受到fMRI本身条件的限制,一些研究者利用深度学习技术探索了从EEG信号生成图像。EEG2image[19]采用了一种对比学习方法从EEG信号中提取特征,同时利用条件生成对抗网络(conditional generative adversarial network, cGAN)从这些提取的特征中重建图像。文献[20]利用编码的EEG信号来生成图像,尽管面临着训练数据有限的挑战。文献[21]将大脑反应作为监督信号,利用EEG数据学习语义特征,从而实现与手动标记相当的语义图像编辑性能。文献[22]介绍了一种名为DreamDiffusion的方法,可以直接从EEG信号生成高质量图像,无需转化为文本,实现“思想到图像”。然而,只捕获了EEG信号的时域特征,其模型的无监督特征嵌入能力依赖于对一个额外的大规模自采集的EEG数据集(约12万个样本)的预训练,这表明其需要进一步增强EEG的特征表示能力。文献[23]通过将EEG信号的分类特征与图像生成模型结合,提高生成图像的质量。总的来说,这些方法展示了利用EEG重建视觉刺激并推进脑机接口领域的潜力,但是在使用EEG进行研究时,存在着EEG特征提取不全面的挑战,同时也存在语义信息捕获较少等问题,这些限制可能影响到对大脑活动的全面理解和精确分析。
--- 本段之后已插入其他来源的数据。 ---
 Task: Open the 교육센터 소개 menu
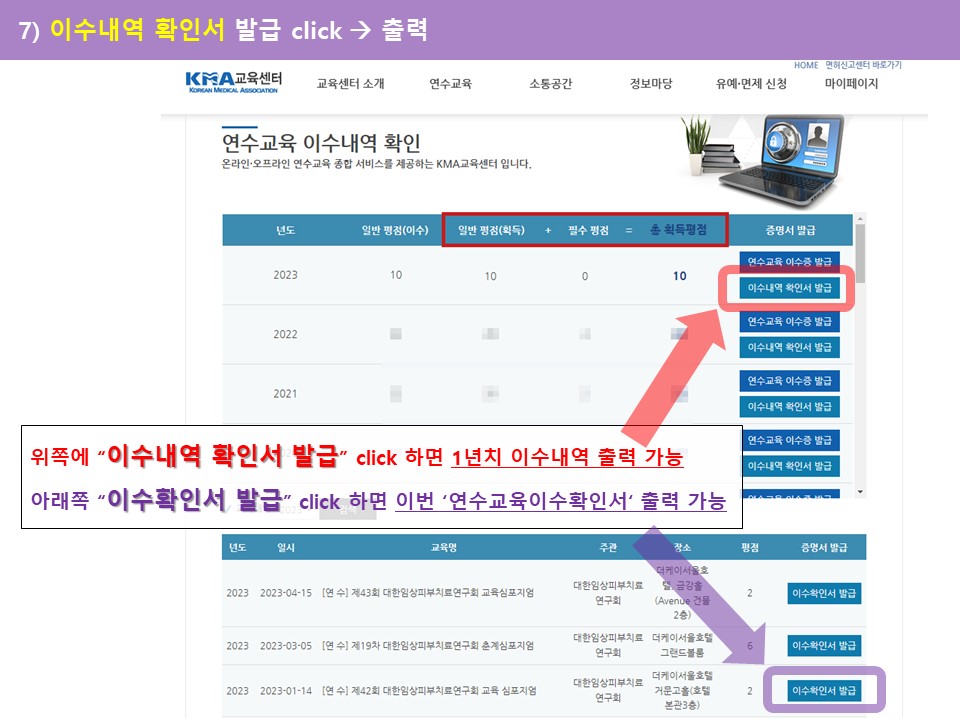(x=350, y=84)
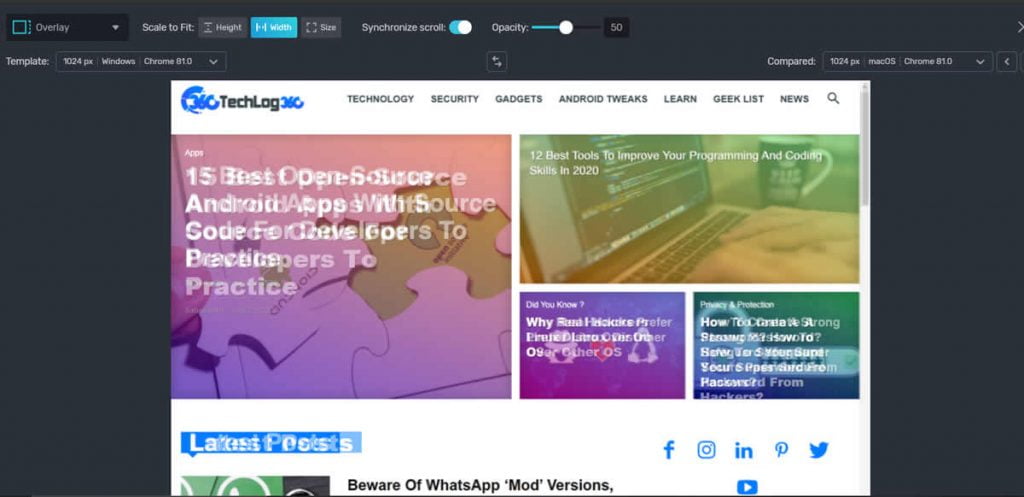Open the Facebook social icon
The width and height of the screenshot is (1024, 497).
click(668, 450)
本文方法包括3个主要部分,如图1所示,一是融合时间-频率-空间特征的三分支EEG特征提取模块,如图1(a)所示;二是利用跨模态对比学习对齐EEG、文本、图像,如图1(b)所示;三是使用级联视频扩散模型生成高质量视频,如图1(c)所示。首先,利用预训练的掩蔽自动编码器(masked autoencoders, MAE)模型提取EEG上下文知识,同时利用小波变换将EEG特征从时域转为频域,利用轻量级卷积神经网络提取时频特征。接下来利用包含时间卷积与空间卷积的网络体系结构提取时空特征。最后使用自适应特征融合方法将三部分特征融合起来为视频生成提供条件。为了增强EEG特征与稳定扩散模型的兼容性,利用基于对比文本-图像对的预训练(contrastive language-image pre-training,CLIP)模型[24]将EEG和文本、EEG和图像对齐。其中,对于文本特征,使用了EEG分类器,利用EEG信号进行分类,将得到的类别作为文本特征进行调整。最后,将经过对齐的EEG特征作为条件利用稳定扩散模型生成视频帧。为进一步提升视频质量,将生成的视频帧作为参考图像输入视频扩散模型并以运动矢量作为辅助条件生成高质量视频。
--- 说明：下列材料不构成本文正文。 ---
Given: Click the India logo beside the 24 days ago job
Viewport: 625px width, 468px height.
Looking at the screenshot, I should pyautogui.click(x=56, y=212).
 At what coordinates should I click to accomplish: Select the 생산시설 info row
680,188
EEG信号中包含了丰富的时域、空域以及频域信息[25],而以往利用EEG重建视觉内容的研究在提取EEG特征时往往集中在时域,忽略了空域、频域特征融合的优势,而空域、频域却可以更加全面的表征EEG的复杂特征[26]。为了解决这个问题,提出MSTFFNet,这是一种基于EEG的时空频域融合的模型。MSTFFNet以预处理后的EEG作为输入,包括MAE模型、时空特征提取、时频特征提取、特征融合4个部分。设EEG数据为 X = { x i } i = 1 n, x i R C × T,其中 n为样本总数, C为EEG通道数, T为在每个通道上连续采集的时间点数量。下面将详细的描述MSTFFNet4个组成部分。
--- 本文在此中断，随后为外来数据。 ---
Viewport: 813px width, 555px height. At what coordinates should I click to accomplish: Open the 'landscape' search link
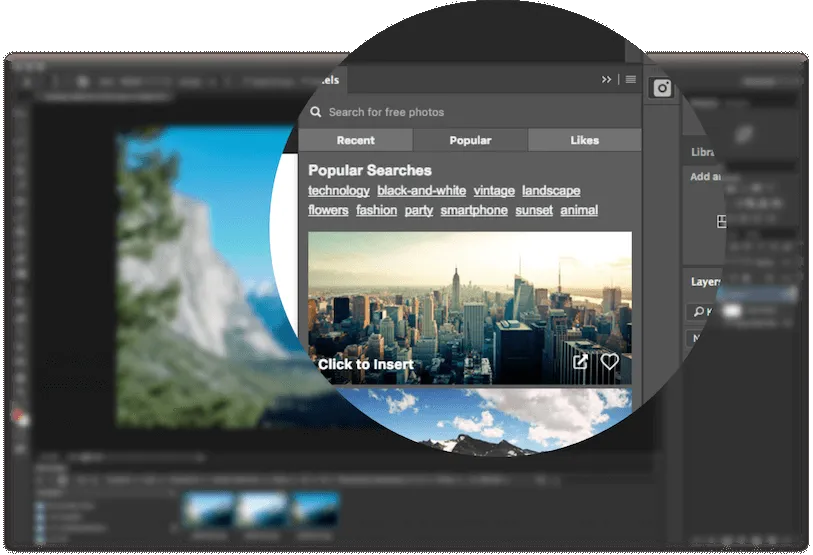tap(551, 191)
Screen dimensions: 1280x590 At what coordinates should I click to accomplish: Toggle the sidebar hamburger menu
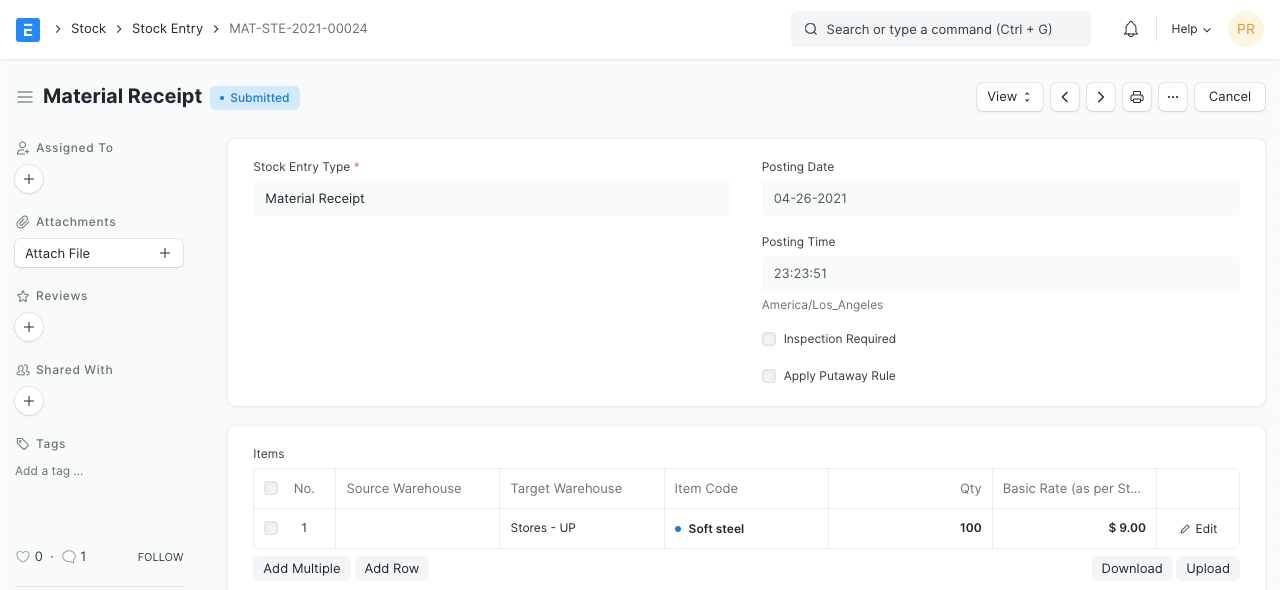[25, 97]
以MAE模型为基础模块,用于提取EEG的时域特征。该模型属于一种可扩展的自监督学习计算机视觉模型,通过从剩余像素块中提取信息来恢复丢失像素以实现图片重建。其核心设计包括非对称的编码器-解码器架构和高比例的输入图像掩蔽。
利用该模型从剩余数据中恢复掩蔽数据,以学习EEG的一般特征,模型框架如图2所示。具体而言,首先将EEG数据在时间域上划分为大小相同的数据块,并随机地掩蔽一部分数据,掩码比率为75%。然后,将未掩蔽数据送入编码器,经过编码的数据与加入位置信息的掩蔽数据按照原先的次序拼接在一起送入解码器中。最后,解码器会对掩蔽数据进行预测,并将预测结果与原始EEG数据进行比较,这里用到的损失函数是均方误差(mean squared error, MSE)函数。
通过重构掩蔽数据,预训练的EEG编码器可以深入理解不同个体和不同大脑活动的EEG数据,从而提取EEG特征。虽然该模型可以有效地从噪声和可变数据中获取上下文信息,但是该模型需要大量的训练数据,并且难以精准地表示复杂的EEG信号,因此在此基础上添加了时空提取模块以及时频提取模块。
在时空特征提取方面,本文所提出特征提取网络分为4个部分:通道Transformer模型、时间卷积层、深度Transformer模型和空间卷积层,如图3所示。该网络是一种轻量级的网络体系结构,在时间卷积层和空间卷积层中都采用了可分离的卷积方法。而且通过在EEG通道中引入Transformer模块,并结合通道注意力机制将输入信号映射到深度维度,使其更能适应复杂EEG信号数据的分析,从而与后续时间卷积层相结合。
深度Transformer模块作为连接时间卷积层和空间卷积层之间的桥梁,强调了时间序列EEG信号中时域和空间域特征之间的关联性。其通过自适应池化层对输入数据进行初步处理,并借助Transformer模块对信号进行深度和空间信息的精细化处理,从而有效地提升了EEG信号的处理能力。这种结构的设计充分考虑了EEG数据的特点,为后续任务的顺利执行提供了更可靠的基础。
在时频域特征方面,由于训练数据规模有限,通过复杂的网络学习EEG频域特征可能会导致具有挑战性的过拟合问题[27]。因此,本文中使用轻量级的网络[28]提取时频特征,具体框架如图4所示。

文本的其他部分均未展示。